RECORDS PROVIDED:

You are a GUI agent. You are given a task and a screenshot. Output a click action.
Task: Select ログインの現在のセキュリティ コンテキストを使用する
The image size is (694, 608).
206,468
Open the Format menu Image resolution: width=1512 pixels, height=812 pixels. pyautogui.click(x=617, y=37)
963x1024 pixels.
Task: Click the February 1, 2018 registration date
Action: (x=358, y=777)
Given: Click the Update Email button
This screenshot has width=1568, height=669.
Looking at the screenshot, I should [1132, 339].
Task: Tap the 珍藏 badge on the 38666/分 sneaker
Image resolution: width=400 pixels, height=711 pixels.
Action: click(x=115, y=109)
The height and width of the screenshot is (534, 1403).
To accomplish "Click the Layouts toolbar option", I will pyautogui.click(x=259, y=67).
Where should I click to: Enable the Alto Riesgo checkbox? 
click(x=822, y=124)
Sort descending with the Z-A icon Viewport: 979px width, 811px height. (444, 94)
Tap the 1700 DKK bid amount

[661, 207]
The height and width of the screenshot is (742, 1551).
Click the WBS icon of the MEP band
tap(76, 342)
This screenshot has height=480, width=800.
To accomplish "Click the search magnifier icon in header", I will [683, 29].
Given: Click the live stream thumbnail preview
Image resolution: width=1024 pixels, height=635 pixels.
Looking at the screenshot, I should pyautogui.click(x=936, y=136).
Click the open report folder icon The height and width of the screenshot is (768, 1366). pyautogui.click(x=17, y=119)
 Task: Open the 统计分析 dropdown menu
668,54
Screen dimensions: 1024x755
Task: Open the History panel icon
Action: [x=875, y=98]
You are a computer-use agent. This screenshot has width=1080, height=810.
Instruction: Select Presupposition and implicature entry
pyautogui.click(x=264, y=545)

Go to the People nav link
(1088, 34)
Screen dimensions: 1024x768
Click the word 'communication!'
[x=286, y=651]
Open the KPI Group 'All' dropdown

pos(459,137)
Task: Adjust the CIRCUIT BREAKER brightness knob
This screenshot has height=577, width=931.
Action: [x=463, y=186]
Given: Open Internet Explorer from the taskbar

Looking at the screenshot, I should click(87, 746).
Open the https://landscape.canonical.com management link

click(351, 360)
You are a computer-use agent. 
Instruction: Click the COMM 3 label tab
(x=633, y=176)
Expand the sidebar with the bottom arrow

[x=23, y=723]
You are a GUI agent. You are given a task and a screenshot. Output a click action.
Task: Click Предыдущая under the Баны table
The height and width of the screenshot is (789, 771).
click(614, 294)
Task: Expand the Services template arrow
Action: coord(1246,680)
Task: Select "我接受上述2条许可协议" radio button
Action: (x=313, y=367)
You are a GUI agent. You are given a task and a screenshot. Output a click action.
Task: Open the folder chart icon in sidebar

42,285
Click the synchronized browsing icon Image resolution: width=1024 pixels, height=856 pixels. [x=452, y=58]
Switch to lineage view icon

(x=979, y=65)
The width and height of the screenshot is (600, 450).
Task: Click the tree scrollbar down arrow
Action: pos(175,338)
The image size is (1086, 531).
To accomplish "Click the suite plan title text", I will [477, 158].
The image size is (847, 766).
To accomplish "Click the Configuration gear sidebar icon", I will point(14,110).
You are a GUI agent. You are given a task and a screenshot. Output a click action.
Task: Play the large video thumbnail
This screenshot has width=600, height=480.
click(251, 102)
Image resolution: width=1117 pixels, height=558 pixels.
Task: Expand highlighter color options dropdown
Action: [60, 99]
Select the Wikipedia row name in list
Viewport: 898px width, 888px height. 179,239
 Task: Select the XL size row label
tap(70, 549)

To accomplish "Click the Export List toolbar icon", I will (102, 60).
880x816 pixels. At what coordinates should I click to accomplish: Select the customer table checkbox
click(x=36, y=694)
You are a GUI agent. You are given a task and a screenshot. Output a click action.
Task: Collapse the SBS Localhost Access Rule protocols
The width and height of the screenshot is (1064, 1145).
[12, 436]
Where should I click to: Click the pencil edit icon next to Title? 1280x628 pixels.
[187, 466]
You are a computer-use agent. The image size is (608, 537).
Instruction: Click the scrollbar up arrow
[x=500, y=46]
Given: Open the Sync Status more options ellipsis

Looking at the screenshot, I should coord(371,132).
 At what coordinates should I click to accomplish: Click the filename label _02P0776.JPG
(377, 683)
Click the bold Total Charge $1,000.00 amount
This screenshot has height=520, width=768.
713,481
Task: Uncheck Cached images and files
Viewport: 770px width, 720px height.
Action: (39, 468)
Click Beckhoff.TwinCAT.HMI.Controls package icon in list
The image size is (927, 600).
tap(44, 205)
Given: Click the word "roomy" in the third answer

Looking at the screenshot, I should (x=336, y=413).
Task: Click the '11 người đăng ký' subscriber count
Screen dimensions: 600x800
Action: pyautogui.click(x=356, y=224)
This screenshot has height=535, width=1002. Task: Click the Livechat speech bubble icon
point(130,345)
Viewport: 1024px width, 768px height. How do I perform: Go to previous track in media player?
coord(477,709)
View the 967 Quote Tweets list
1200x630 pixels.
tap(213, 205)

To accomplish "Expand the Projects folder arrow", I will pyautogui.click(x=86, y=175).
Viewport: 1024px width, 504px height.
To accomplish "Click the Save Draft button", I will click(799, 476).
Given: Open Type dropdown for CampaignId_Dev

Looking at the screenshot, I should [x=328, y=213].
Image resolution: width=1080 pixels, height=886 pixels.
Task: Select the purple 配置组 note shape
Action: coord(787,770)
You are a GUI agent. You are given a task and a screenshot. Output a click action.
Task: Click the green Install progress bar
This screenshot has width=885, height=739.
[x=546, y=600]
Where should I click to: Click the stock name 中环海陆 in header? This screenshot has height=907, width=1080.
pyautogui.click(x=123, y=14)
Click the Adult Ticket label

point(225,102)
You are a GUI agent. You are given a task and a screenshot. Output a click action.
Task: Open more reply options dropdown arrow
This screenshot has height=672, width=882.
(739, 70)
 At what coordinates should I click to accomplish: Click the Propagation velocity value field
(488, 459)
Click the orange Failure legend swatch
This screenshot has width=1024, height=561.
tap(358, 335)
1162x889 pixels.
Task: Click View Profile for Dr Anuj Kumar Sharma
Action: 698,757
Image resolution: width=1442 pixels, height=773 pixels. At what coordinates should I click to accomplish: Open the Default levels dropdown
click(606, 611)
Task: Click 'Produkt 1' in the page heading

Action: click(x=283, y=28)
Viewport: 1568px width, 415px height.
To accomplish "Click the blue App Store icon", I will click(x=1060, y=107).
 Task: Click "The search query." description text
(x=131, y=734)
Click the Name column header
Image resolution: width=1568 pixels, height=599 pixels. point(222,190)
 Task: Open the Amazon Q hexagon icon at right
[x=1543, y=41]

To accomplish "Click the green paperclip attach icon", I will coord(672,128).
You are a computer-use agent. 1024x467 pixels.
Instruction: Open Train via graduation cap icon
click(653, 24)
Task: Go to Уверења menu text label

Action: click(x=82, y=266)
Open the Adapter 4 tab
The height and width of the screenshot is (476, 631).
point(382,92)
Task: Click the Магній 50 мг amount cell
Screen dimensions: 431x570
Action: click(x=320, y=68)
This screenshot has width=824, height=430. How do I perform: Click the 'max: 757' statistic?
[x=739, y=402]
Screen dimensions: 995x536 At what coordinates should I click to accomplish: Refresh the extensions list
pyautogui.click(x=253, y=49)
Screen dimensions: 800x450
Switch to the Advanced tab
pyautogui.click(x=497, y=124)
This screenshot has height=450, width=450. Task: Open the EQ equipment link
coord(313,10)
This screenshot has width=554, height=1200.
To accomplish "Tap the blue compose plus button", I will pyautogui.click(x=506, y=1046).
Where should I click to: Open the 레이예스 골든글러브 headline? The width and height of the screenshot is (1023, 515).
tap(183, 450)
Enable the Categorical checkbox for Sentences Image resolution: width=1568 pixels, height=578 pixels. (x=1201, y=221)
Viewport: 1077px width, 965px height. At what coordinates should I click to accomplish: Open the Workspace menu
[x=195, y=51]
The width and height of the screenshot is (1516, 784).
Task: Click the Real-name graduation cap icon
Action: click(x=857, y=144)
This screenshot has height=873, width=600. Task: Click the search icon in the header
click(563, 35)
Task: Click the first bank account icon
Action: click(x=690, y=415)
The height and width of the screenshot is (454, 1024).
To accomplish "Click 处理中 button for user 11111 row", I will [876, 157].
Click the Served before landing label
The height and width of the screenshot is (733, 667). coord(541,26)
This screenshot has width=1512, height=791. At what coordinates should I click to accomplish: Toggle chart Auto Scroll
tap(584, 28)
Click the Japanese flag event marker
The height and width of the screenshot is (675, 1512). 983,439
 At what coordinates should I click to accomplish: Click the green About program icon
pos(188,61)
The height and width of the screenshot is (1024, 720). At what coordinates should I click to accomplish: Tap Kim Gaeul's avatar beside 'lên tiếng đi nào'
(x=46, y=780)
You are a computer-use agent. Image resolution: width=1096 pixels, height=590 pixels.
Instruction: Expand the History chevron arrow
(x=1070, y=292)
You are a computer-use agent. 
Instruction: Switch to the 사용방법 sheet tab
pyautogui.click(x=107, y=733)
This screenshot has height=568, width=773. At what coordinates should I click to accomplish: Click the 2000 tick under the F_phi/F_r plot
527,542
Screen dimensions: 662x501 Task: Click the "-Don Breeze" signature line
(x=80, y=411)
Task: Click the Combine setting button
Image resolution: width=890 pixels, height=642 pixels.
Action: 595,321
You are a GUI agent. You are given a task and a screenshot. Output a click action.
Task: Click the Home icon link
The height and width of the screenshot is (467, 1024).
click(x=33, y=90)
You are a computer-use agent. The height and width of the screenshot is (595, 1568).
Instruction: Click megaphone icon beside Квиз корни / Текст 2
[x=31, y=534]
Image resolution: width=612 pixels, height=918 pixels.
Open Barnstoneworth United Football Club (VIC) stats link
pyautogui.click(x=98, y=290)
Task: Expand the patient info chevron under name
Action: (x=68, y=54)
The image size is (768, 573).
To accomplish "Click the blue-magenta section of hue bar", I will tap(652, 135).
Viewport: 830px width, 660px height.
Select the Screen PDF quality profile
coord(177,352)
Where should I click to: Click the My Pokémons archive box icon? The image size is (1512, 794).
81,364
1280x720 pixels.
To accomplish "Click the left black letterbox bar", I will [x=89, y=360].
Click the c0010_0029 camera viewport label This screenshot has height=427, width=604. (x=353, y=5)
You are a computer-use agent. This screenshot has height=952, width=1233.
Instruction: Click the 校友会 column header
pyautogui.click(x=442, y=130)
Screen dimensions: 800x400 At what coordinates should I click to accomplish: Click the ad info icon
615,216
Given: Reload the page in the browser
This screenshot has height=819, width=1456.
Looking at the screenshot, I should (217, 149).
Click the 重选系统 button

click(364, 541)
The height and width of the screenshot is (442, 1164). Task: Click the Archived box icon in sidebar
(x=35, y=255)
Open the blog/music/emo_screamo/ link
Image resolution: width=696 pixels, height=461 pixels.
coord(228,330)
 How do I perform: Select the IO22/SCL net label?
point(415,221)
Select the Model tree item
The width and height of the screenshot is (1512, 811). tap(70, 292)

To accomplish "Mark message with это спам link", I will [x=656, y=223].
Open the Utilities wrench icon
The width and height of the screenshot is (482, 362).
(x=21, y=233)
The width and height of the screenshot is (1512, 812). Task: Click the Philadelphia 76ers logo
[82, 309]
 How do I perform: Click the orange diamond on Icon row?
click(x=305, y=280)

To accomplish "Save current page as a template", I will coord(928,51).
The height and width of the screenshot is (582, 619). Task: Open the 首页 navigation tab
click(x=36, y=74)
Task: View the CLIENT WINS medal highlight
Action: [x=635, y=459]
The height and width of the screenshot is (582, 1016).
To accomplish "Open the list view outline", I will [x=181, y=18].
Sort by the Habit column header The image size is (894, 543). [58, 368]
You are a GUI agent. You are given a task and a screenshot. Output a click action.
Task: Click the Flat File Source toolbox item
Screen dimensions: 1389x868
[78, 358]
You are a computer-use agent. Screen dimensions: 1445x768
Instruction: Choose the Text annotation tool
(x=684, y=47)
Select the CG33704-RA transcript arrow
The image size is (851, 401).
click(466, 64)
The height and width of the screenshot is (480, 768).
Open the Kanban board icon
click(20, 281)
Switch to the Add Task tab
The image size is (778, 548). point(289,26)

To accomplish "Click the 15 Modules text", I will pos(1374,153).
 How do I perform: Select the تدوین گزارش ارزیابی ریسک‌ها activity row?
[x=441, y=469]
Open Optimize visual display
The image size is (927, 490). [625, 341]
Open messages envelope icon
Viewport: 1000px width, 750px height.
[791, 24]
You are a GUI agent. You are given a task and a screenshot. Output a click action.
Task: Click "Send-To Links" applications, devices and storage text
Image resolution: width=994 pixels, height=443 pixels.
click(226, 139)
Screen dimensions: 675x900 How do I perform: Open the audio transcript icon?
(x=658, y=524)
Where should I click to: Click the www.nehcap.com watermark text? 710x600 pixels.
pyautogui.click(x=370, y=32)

TASK:
Nothing but a number should be given: the count of lines in the entries that contain the word "toolbar".

WRITTEN RESPONSE:
2